Problem details => Please give all of the data again, character for character, and drop the pictures.

Input data =>
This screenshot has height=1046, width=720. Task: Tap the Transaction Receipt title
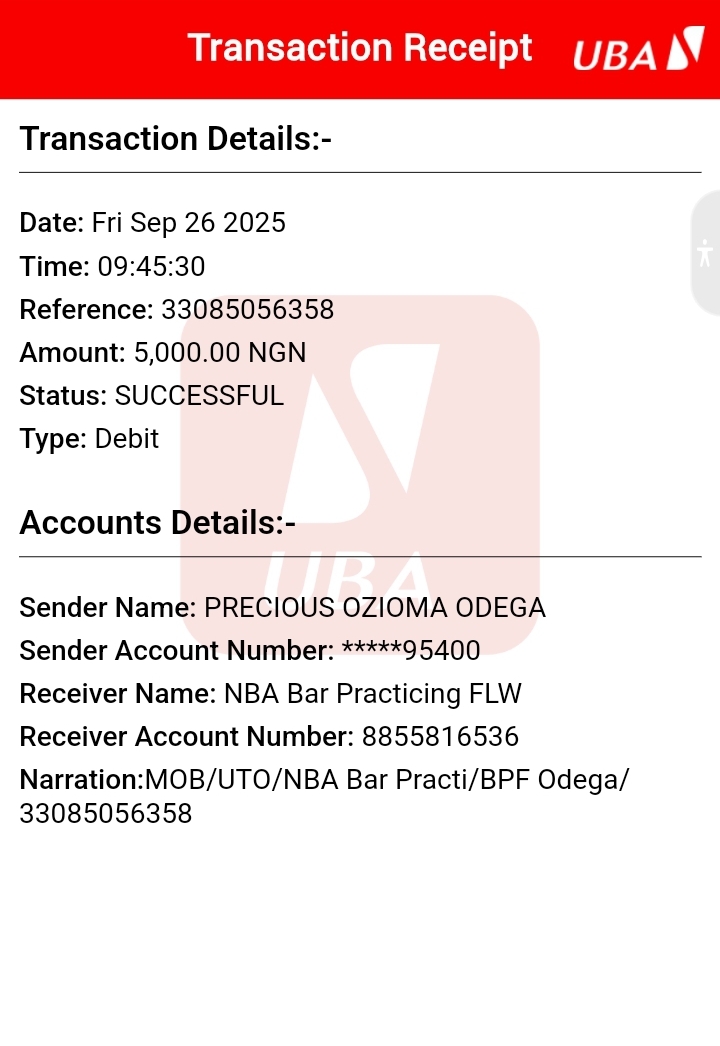pyautogui.click(x=360, y=48)
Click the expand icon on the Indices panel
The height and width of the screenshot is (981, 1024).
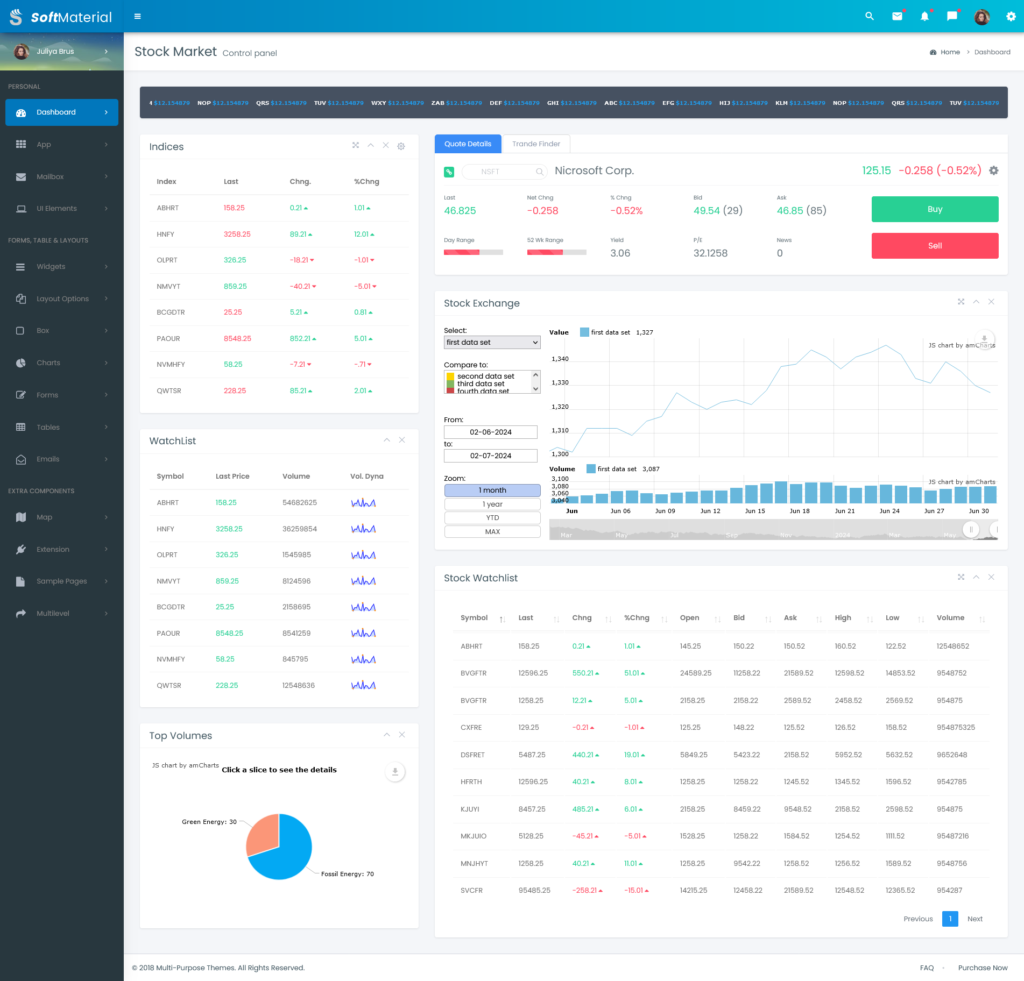355,145
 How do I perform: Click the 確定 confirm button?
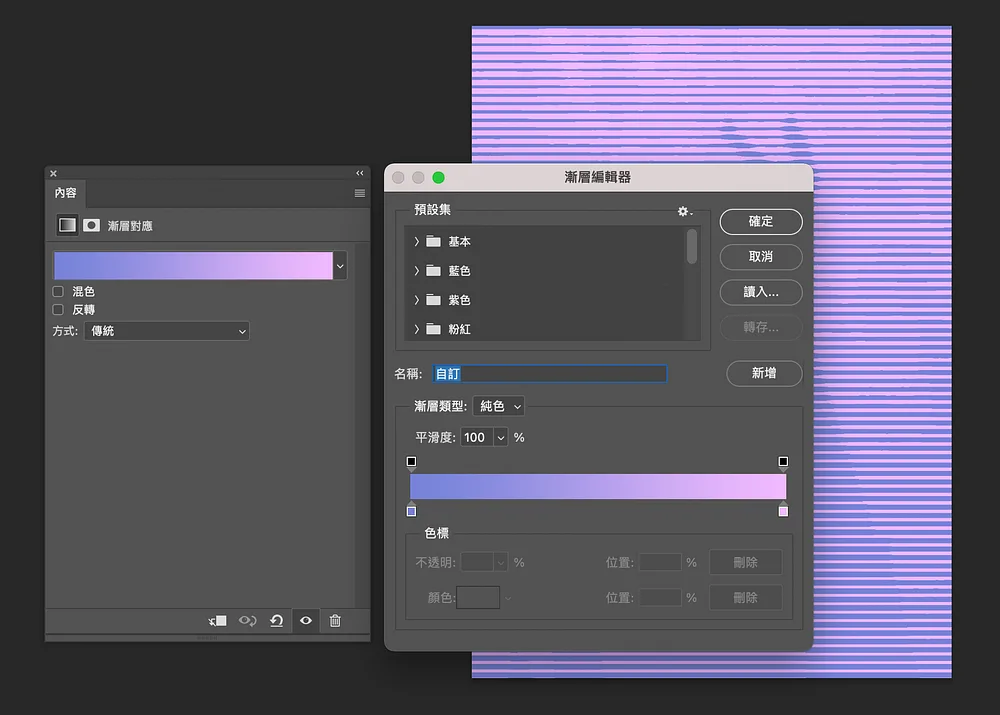pos(761,221)
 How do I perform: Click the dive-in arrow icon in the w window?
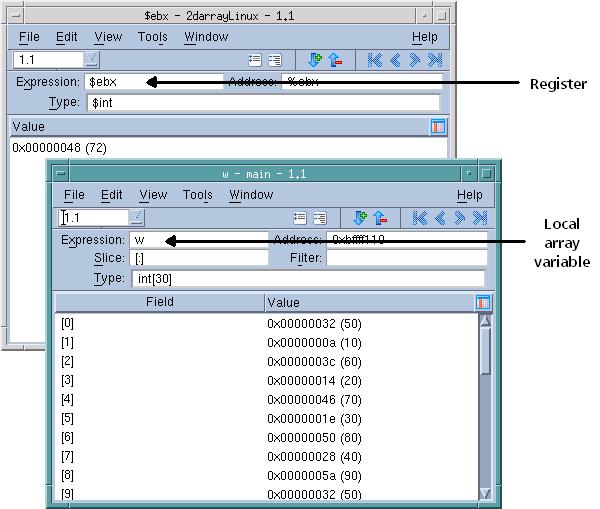(361, 217)
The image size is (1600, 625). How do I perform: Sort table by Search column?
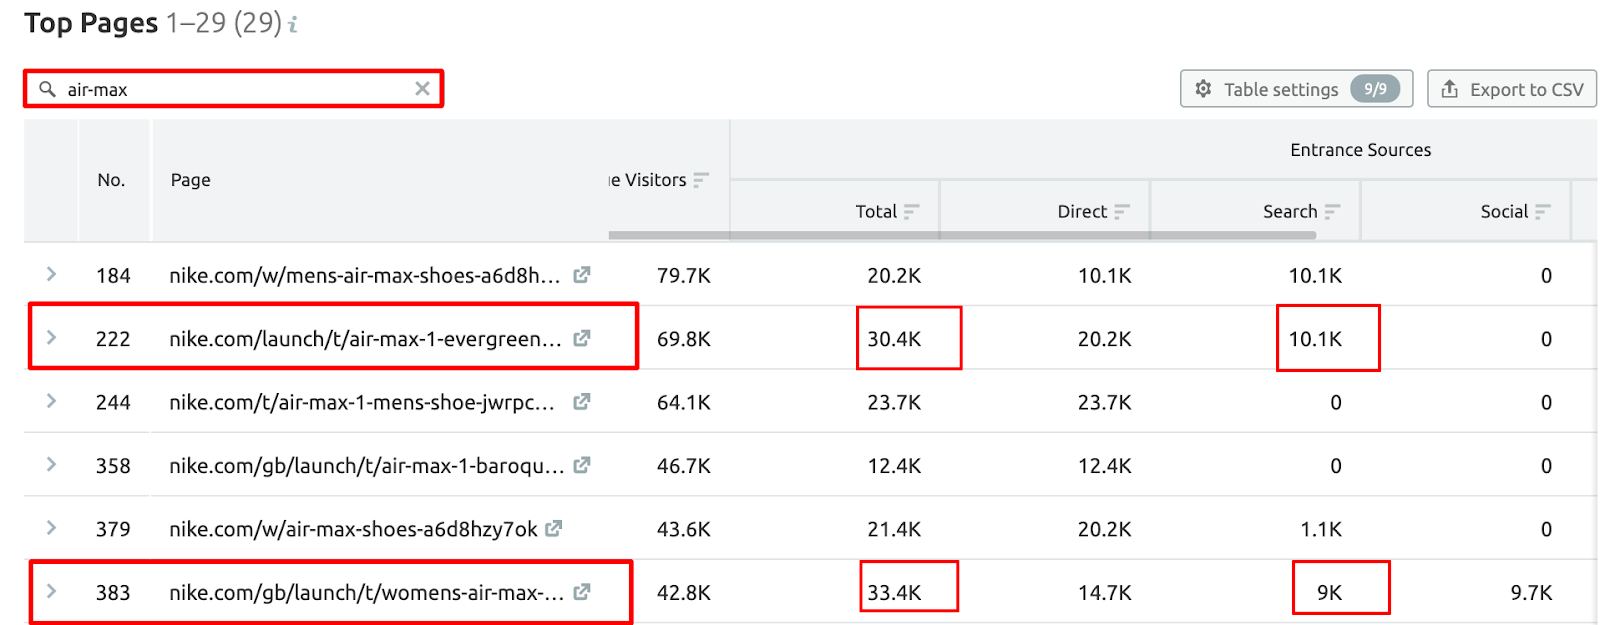pos(1332,212)
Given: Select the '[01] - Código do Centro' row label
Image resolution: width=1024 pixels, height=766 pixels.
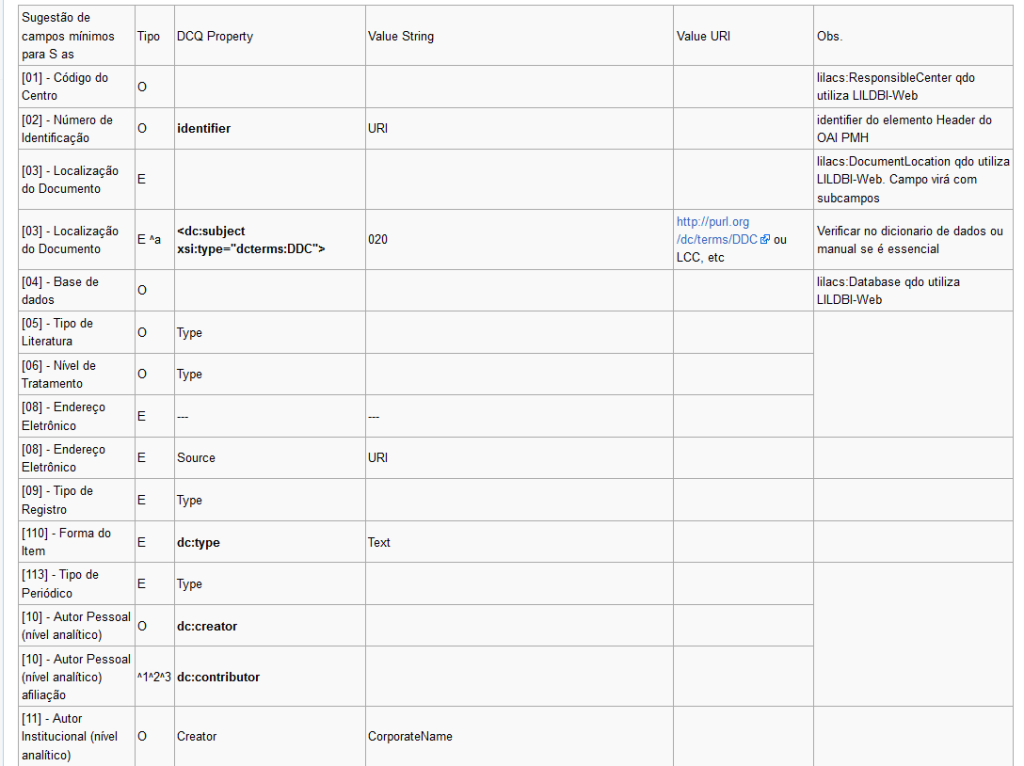Looking at the screenshot, I should click(x=76, y=86).
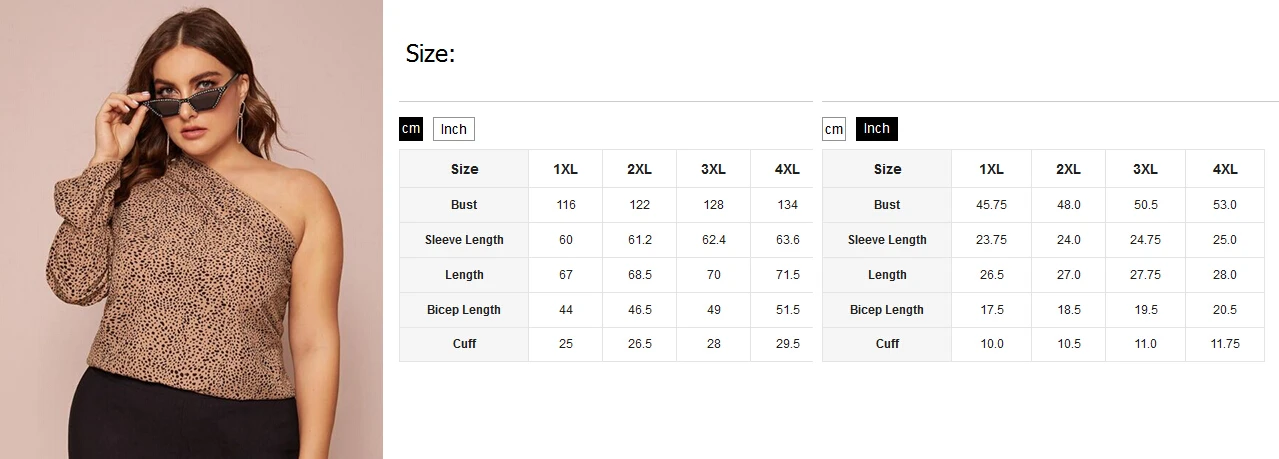Switch left table to Inch units
Viewport: 1279px width, 459px height.
(454, 129)
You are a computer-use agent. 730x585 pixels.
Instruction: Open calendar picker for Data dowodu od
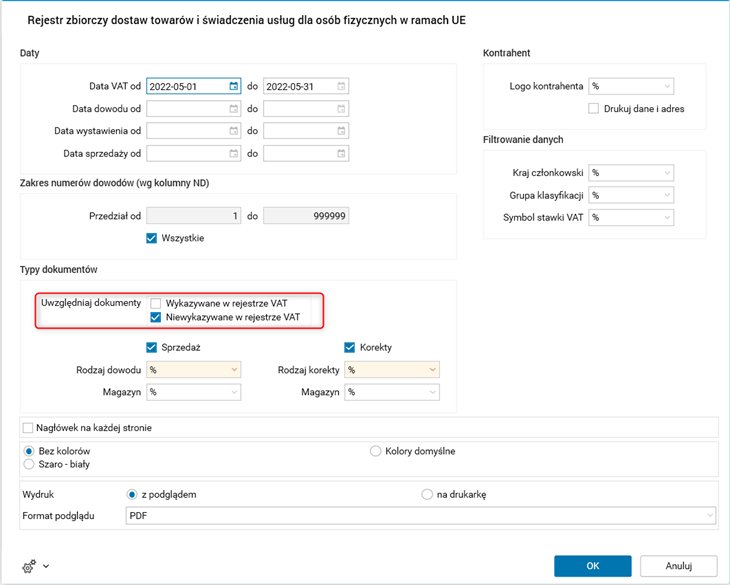coord(233,108)
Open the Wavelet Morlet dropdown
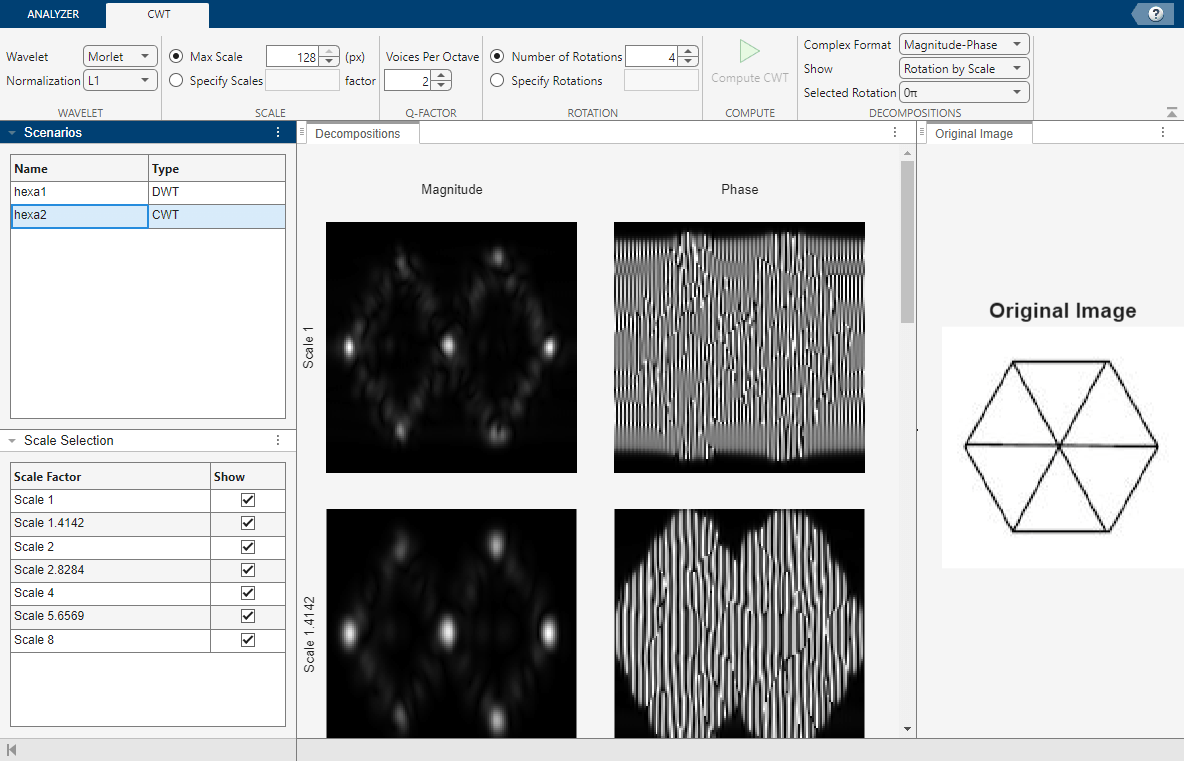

Task result =>
This screenshot has height=1046, width=720. Task: Tap the Transaction Receipt title
pyautogui.click(x=360, y=48)
Click the expand icon on the Indices panel
The height and width of the screenshot is (981, 1024).
355,145
 How do I perform: Click the 確定 confirm button?
pos(761,221)
 How do I perform: Click the dive-in arrow icon in the w window?
(361, 217)
The image size is (1600, 625). How do I perform: Sort table by Search column?
pos(1332,212)
Given: Select the '[01] - Código do Centro' row label
Image resolution: width=1024 pixels, height=766 pixels.
Looking at the screenshot, I should click(x=76, y=86).
Switch left table to Inch units
Viewport: 1279px width, 459px height.
(454, 129)
You are a computer-use agent. 730x585 pixels.
Instruction: Open calendar picker for Data dowodu od
coord(233,108)
Open the Wavelet Morlet dropdown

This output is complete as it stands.